Assignment: Each entry needs to be copied exactly, with nothing left out.

[Stored data]
=== Begin Enclosure ===
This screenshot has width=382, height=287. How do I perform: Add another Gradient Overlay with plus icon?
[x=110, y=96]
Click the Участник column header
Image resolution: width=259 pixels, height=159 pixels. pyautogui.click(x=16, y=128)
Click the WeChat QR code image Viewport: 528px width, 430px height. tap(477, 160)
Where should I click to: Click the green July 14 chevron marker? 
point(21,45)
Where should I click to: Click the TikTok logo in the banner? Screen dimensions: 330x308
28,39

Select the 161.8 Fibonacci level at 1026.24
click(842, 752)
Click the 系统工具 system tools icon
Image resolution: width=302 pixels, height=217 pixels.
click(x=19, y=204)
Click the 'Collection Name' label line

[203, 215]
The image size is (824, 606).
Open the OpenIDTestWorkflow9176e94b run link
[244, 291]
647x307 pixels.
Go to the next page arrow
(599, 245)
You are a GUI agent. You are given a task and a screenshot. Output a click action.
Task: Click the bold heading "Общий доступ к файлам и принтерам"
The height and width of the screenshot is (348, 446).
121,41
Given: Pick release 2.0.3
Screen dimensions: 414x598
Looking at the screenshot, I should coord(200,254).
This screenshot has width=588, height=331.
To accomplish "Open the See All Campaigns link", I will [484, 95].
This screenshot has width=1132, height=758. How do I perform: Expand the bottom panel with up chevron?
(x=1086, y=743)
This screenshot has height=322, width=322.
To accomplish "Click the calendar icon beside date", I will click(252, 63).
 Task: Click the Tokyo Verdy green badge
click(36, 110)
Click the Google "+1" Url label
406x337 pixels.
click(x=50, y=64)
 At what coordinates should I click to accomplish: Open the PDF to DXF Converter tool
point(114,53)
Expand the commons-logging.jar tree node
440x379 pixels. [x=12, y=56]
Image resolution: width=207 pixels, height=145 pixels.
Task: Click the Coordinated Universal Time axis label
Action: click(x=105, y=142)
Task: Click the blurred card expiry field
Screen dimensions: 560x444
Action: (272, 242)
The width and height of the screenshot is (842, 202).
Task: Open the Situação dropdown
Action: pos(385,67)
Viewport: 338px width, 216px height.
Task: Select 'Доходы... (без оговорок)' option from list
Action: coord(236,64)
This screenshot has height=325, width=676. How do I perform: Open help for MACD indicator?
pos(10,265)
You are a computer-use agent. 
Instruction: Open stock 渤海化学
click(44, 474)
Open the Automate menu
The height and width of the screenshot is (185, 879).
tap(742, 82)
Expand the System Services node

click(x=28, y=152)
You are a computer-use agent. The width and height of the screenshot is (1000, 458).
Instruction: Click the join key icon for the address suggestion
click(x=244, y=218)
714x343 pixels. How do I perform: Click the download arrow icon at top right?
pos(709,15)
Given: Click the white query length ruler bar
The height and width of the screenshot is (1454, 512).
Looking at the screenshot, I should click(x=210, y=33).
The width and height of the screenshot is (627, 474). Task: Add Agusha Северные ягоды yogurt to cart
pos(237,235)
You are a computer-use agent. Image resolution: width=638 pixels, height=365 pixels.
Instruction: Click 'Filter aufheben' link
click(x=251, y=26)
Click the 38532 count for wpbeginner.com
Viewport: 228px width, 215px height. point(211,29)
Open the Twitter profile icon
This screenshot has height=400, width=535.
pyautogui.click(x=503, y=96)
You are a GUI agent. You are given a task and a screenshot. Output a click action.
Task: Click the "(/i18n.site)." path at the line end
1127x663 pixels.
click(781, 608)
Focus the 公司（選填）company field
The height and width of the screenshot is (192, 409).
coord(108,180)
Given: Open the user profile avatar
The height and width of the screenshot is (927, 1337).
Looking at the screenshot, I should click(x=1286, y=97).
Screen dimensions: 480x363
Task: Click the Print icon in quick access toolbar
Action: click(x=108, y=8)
=== End Enclosure ===
Output for this exercise:
This screenshot has width=382, height=287. How do I perform: Add another Gradient Overlay with plus icon?
[x=110, y=96]
Click the Участник column header
Image resolution: width=259 pixels, height=159 pixels. pyautogui.click(x=16, y=128)
Click the WeChat QR code image Viewport: 528px width, 430px height. tap(477, 160)
Where should I click to: Click the green July 14 chevron marker? 
point(21,45)
Where should I click to: Click the TikTok logo in the banner? Screen dimensions: 330x308
28,39

Select the 161.8 Fibonacci level at 1026.24
click(842, 752)
Click the 系统工具 system tools icon
Image resolution: width=302 pixels, height=217 pixels.
click(x=19, y=204)
Click the 'Collection Name' label line

[203, 215]
The image size is (824, 606).
Open the OpenIDTestWorkflow9176e94b run link
[244, 291]
647x307 pixels.
Go to the next page arrow
(599, 245)
You are a GUI agent. You are given a task and a screenshot. Output a click action.
Task: Click the bold heading "Общий доступ к файлам и принтерам"
The height and width of the screenshot is (348, 446).
121,41
Given: Pick release 2.0.3
Screen dimensions: 414x598
Looking at the screenshot, I should coord(200,254).
This screenshot has width=588, height=331.
To accomplish "Open the See All Campaigns link", I will [484, 95].
This screenshot has width=1132, height=758. How do I perform: Expand the bottom panel with up chevron?
(x=1086, y=743)
This screenshot has height=322, width=322.
To accomplish "Click the calendar icon beside date", I will click(252, 63).
 Task: Click the Tokyo Verdy green badge
click(36, 110)
Click the Google "+1" Url label
406x337 pixels.
click(x=50, y=64)
 At what coordinates should I click to accomplish: Open the PDF to DXF Converter tool
point(114,53)
Expand the commons-logging.jar tree node
440x379 pixels. [x=12, y=56]
Image resolution: width=207 pixels, height=145 pixels.
Task: Click the Coordinated Universal Time axis label
Action: click(x=105, y=142)
Task: Click the blurred card expiry field
Screen dimensions: 560x444
Action: (272, 242)
The width and height of the screenshot is (842, 202).
Task: Open the Situação dropdown
Action: pos(385,67)
Viewport: 338px width, 216px height.
Task: Select 'Доходы... (без оговорок)' option from list
Action: coord(236,64)
This screenshot has height=325, width=676. How do I perform: Open help for MACD indicator?
pos(10,265)
You are a computer-use agent. 
Instruction: Open stock 渤海化学
click(44, 474)
Open the Automate menu
The height and width of the screenshot is (185, 879).
tap(742, 82)
Expand the System Services node

click(x=28, y=152)
You are a computer-use agent. The width and height of the screenshot is (1000, 458).
Instruction: Click the join key icon for the address suggestion
click(x=244, y=218)
714x343 pixels. How do I perform: Click the download arrow icon at top right?
pos(709,15)
Given: Click the white query length ruler bar
The height and width of the screenshot is (1454, 512).
Looking at the screenshot, I should click(x=210, y=33).
The width and height of the screenshot is (627, 474). Task: Add Agusha Северные ягоды yogurt to cart
pos(237,235)
You are a computer-use agent. Image resolution: width=638 pixels, height=365 pixels.
Instruction: Click 'Filter aufheben' link
click(x=251, y=26)
Click the 38532 count for wpbeginner.com
Viewport: 228px width, 215px height. point(211,29)
Open the Twitter profile icon
This screenshot has height=400, width=535.
pyautogui.click(x=503, y=96)
You are a GUI agent. You are given a task and a screenshot. Output a click action.
Task: Click the "(/i18n.site)." path at the line end
1127x663 pixels.
click(781, 608)
Focus the 公司（選填）company field
The height and width of the screenshot is (192, 409).
coord(108,180)
Given: Open the user profile avatar
The height and width of the screenshot is (927, 1337).
Looking at the screenshot, I should click(x=1286, y=97).
Screen dimensions: 480x363
Task: Click the Print icon in quick access toolbar
Action: click(x=108, y=8)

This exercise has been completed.